__Text section__.
My Rating: 4.5 / 5.0
Amazon Rating: 4.70 / 5.00
Goodreads Rating: 4.21 / 5.00
Tiffany Aching is a fairly normal child, although she is particularly good at making cheese. She is also very sensible; so that when a monster in the pond attacks her she simply smacks it in the face with a frying pan. As I said, she is very, very sensible, which is even more impressive when you consider that she is only nine years old. But then, she is the grandchild of the great Granny Aching, sheep whisperer extraordinaire and wielder of the Special Sheep Liniment*.

__Recorded information__.
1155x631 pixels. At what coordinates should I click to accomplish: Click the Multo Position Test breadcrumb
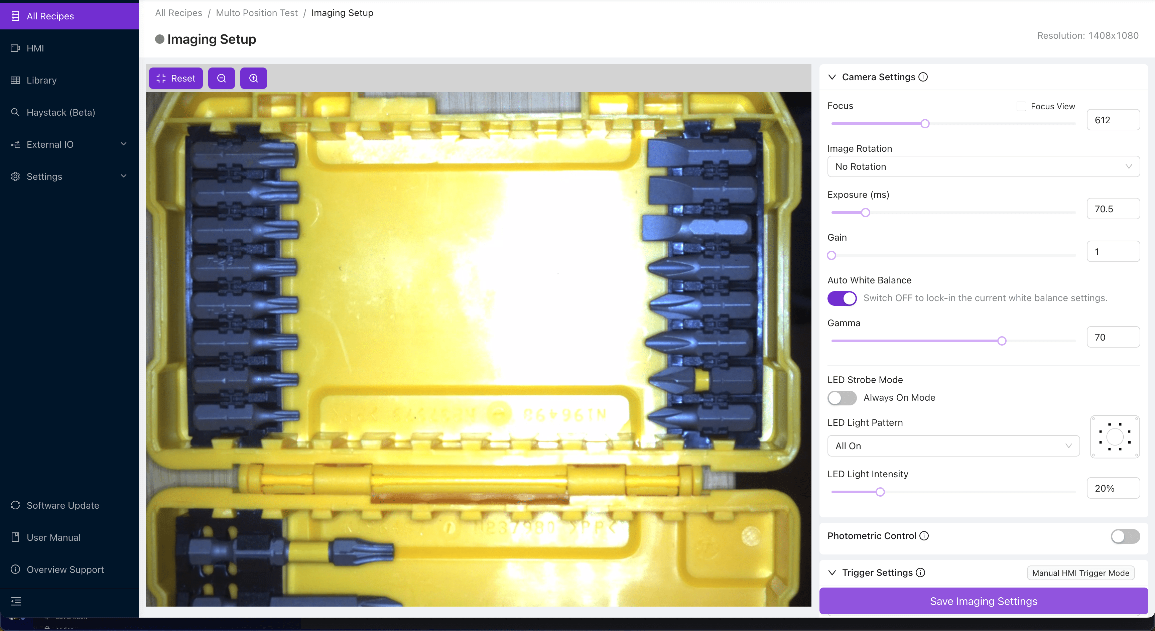pyautogui.click(x=256, y=13)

__What you need to do__.
**A)** Copy down the part of the Tiffany Aching review starting at "My Rating: 4.5" and ending at "Special Sheep Liniment*.".
**B)** According to the Tiffany Aching review, how old is Tiffany?
**C)** Write what comes next in the Tiffany Aching review, picking up after its last sentence.

__Final results__.
**A)**
My Rating: 4.5 / 5.0
Amazon Rating: 4.70 / 5.00
Goodreads Rating: 4.21 / 5.00
Tiffany Aching is a fairly normal child, although she is particularly good at making cheese. She is also very sensible; so that when a monster in the pond attacks her she simply smacks it in the face with a frying pan. As I said, she is very, very sensible, which is even more impressive when you consider that she is only nine years old. But then, she is the grandchild of the great Granny Aching, sheep whisperer extraordinaire and wielder of the Special Sheep Liniment*.

**B)** She is nine years old.

**C)**
One day Tiffany’s little brother, Wentworth, goes missing, which seems unlikely because he is so sticky that he is usually safe left on his own. However, it seems that the Queen of Faerie has stolen him, possibly because she is determined to rectify his stickiness once and for all, and Tiffany is determined to get him back. Having been convinced by Miss Tick, the travelling Witch, that she should become a Witch herself, Tiffany ventures into the land of Faerie armed only with her trusty frying pan, a talking toad and her fierce intelligence. Oh, and the Feegles: did I mention them? The Nac Mac Feegles, or Wee Free Men, are all roughly six inches tall, covered in blue tattoos and are almost invariably drinki’, figthin’ or stealin’, or some combination of all three. Their language may be fruity but their arms are mighty and they are always good chaps to have with you in a scrap.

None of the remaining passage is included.